Теплое слово кое-каким порокам

Почти гимн

Ты, который трудишься, сапоги ли чистишь, бухгалтер или бухгалтерова помощница, ты, чье лицо от дел и тощищи помятое и зеленое, как трешница. Портной, например. Чего ты ради эти брюки принес к примерке? У тебя совершенно нету дядей, а если есть, то небогатый, не мрет и не в Америке. Говорю тебе я, начитанный и умный: ни Пушкин, ни Щепкин, ни Врубель ни строчке, ни позе, ни краске надуманной не верили — а верили в рубль. Живешь утюжить и ножницами раниться. Уже сединою бороду перевил, а видел ты когда-нибудь, как померанец растет себе и растет на дереве? Потеете и трудитесь, трудитесь и потеете, вытелятся и вытянутся какие-то дети, мальчики — бухгалтеры, девочки — помощницы, те и те будут потеть, как потели эти. А я вчера, не насилуемый никем, просто, снял в «железку» по шестой руке три тысячи двести — со ста. Ничего, если, приложивши палец ко рту, зубоскалят, будто помог тем, что у меня такой-то и такой-то туз мягко помечен ногтем. Игроческие очи из ночи блестели, как два рубля, я разгружал кого-то, как настойчивый рабочий разгружает трюм корабля. Слава тому, кто первый нашел, как без труда и хитрости, чистоплотно и хорошо карманы ближнему вывернуть и вытрясти! И когда говорят мне, что труд, и еще, и еще будто хрен натирают на заржавленной терке я ласково спрашиваю, взяв за плечо: «А вы прикупаете к пятерке?»

1915

Вот так я сделался собакой

Ну, это совершенно невыносимо! Весь как есть искусан злобой. Злюсь не так, как могли бы вы: как собака лицо луны гололобой — взял бы и все обвыл. Нервы, должно быть… Выйду, погуляю. И на улице не успокоился ни на ком я. Какая-то прокричала про добрый вечер. Надо ответить: она — знакомая. Хочу. Чувствую — не могу по-человечьи. Что это за безобразие! Сплю я, что ли? Ощупал себя: такой же, как был, лицо такое же, к какому привык. Тронул губу, а у меня из-под губы — клык. Скорее закрыл лицо, как будто сморкаюсь. Бросился к дому, шаги удвоив. Бережно огибаю полицейский пост, вдруг оглушительное: «Городовой! Хвост!» Провел рукой и — остолбенел!
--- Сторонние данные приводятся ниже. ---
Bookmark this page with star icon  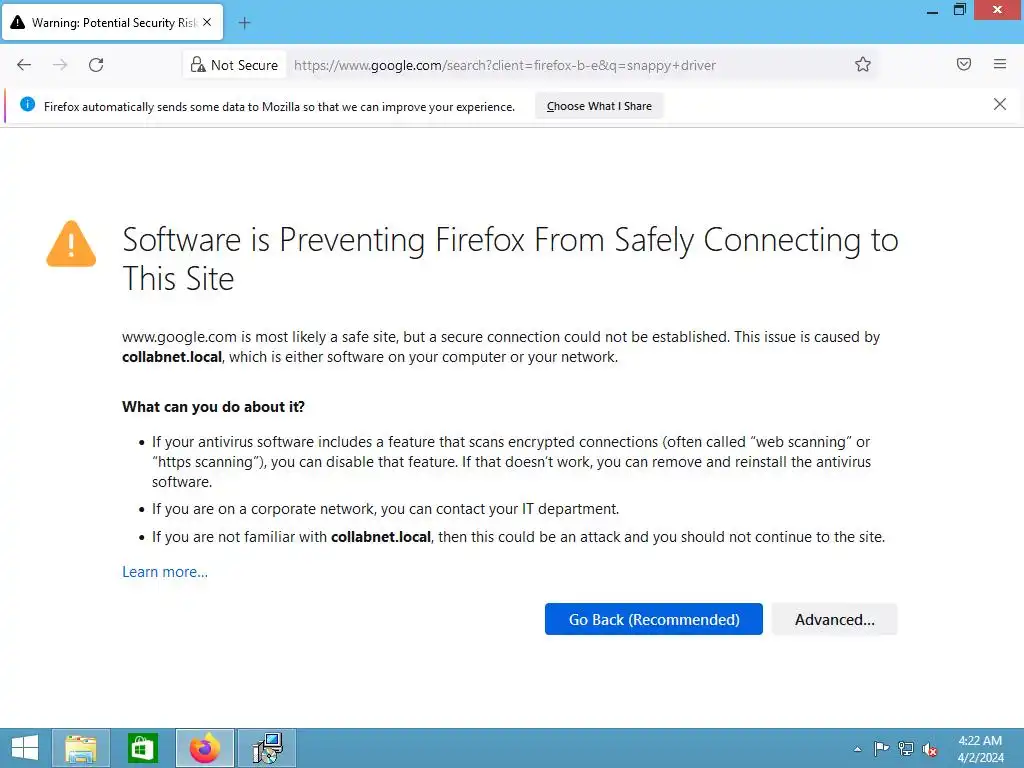[x=863, y=65]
Этого-то, всяких клыков почище, я и не заметил в бешеном скаче: у меня из-под пиджака развеерился хвостище и вьется сзади, большой, собачий. Что теперь? Один заорал, толпу растя. Второму прибавился третий, четвертый. Смяли старушонку. Она, крестясь, что-то кричала про черта. И когда, ощетинив в лицо усища-веники, толпа навалилась, огромная, злая, я стал на четвереньки и залаял: Гав! гав! гав!